Consume and Dominate: The Commodification of Wilderness Access
Photo by Alana Redden The creation of wilderness, literally (in the designation of national parks and protected lands)…
Paddle boarding, climbing, camping, and hiking are just some of the activities that require the purchase or rental of stuff. We need the ropes, correct footwear, a special backpack for the hike, a new bathing suit…the list goes on.
Even our landscapes are controlled by consumerism. How they look is used to send messages of status and a desired experience to others.
This brings up the issue of urban sprawl. To combat this, many have turned to “smart growth” which implements more human and eco-friendly methods of development (118).
Though it is helpful to rethink the way we grow to better care for the wellbeing of humans and the planet, Corbett points out:
“smart growth has not necessarily altered our attitude that growth is good and inevitable” (118).
It surprised me to learn that we actually don’t get a lot of messages about the environment on TV at all. A study on nonnews programing from ABC, CBS, NBC, and FOX found only 0.5% of the sample 410 hours contained topics related to environmental issues, which came out to only 2 hours and 22 minutes (126).
The environmental themes we do receive are frequently human-centered. Disney’s animal protagonists have human motives and problems, movies involving nature often focus on the themes like triumphs of the human spirit, winning the West, or science solving problems nature creates (129–34).

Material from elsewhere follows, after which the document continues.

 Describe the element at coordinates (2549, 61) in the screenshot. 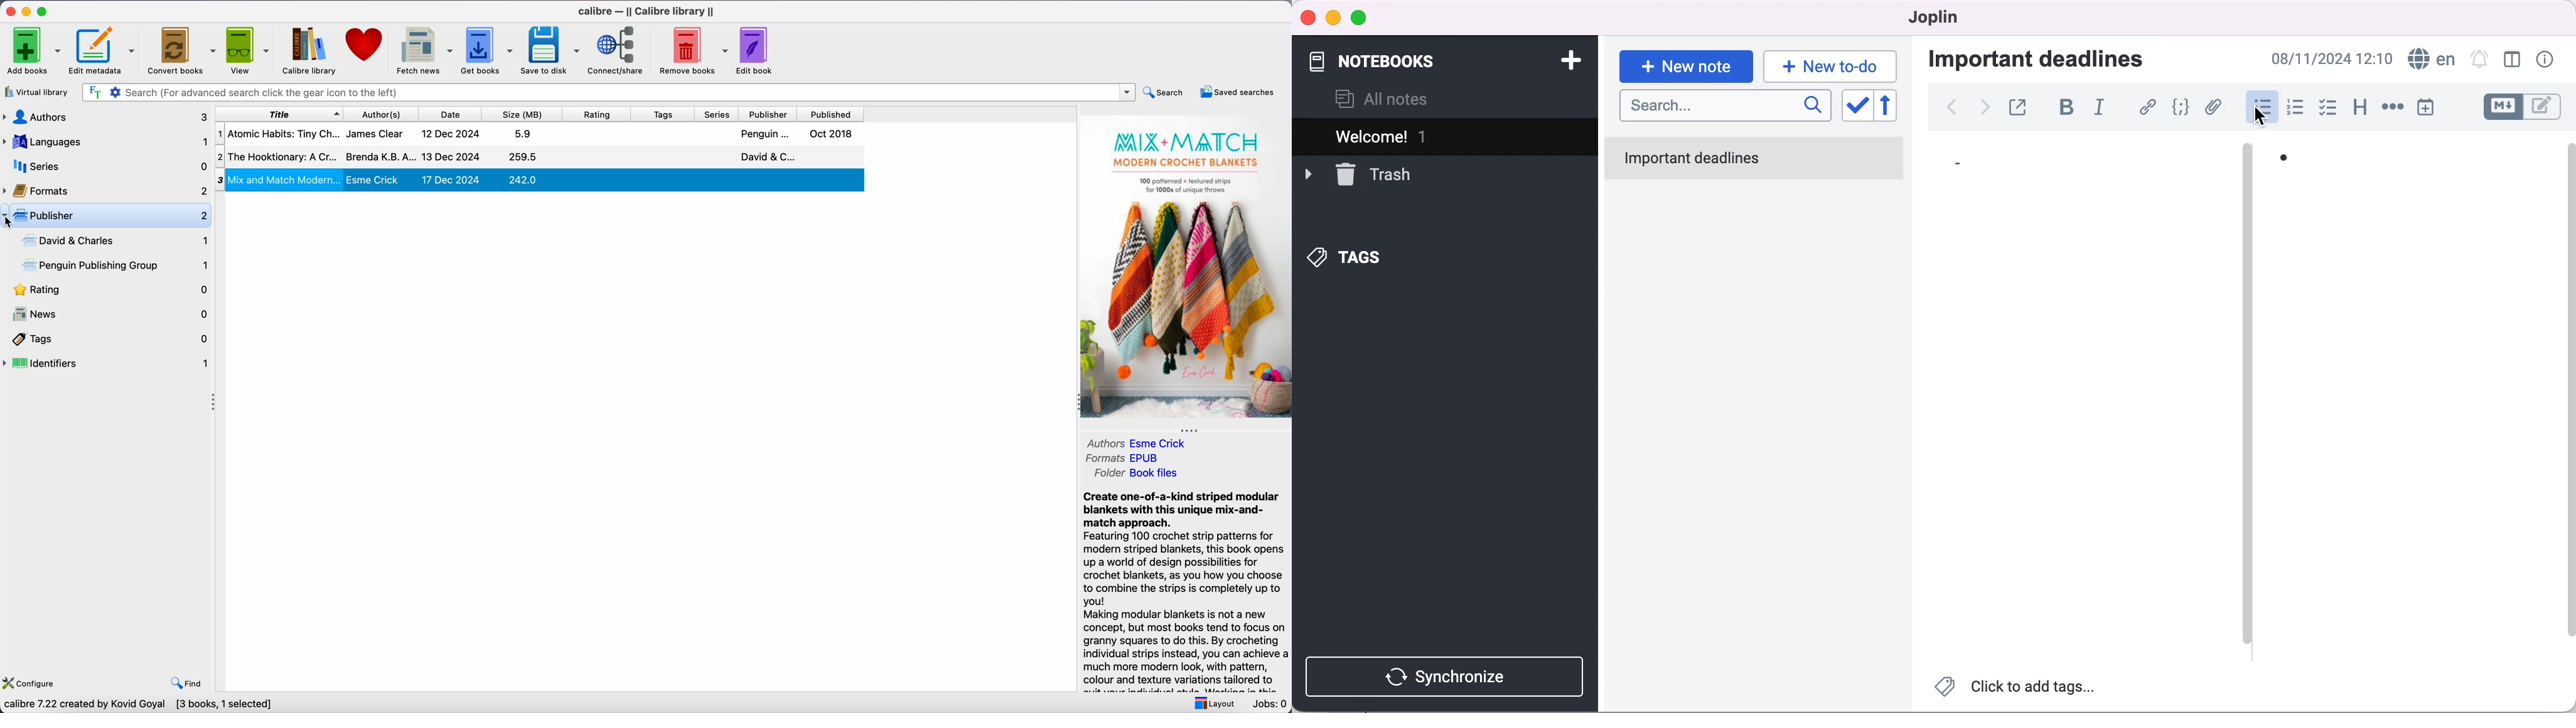

I see `note properties` at that location.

We are often not getting accurate portrayals of the real natural world — we’re being sold entertainment and contrived experiences through a human-centered lens.
“Commodification of nature… cheapens it and does nothing to clarify or deepen our relationships to it” (146).
We use vacations to escape the mundanity of our lives, to experience an exotic land and capture it in “Kodak moments” (135–36).
Tourism represents 10.2% of the global gross domestic product (134) and yet another realm where marketing experiences and products dominates. And often we don’t even get an accurate expereince of a place because it’s filtered though a vacation lens.
As Corbett says, “…we look to the marketplace to provide answers to our problems and a sense of fulfillment” (94).
Believing consumption can complete us is a dangerous assumption to buy into. Communities are devastated by degradation from our consumeristic society and the environment is trashed by our insatiable thirst for stuff.
Though I believe we should continue to create experiences, travel, enjoy life, etc. — heck, all of the photos used to illustrate these points are from MY life! — I think Corbett’s arguments are important to consider as we make choices about what and how to consume.
She reminds us, “commodifying leisure means convincing you that leisure requires a lot of material goods, and that you can purchase things which are ultimately incapable of being bought or sold: peace, relaxation, spirituality” (146).
I think commodifying everything — not just leisure — creates a false narrative that even the intangible can be purchased, and distances us from the consequences of our consumerism.
Corbett, Julia B. Communicating Nature: How We Create and Understand Environmental Messages. Island Press, 2006.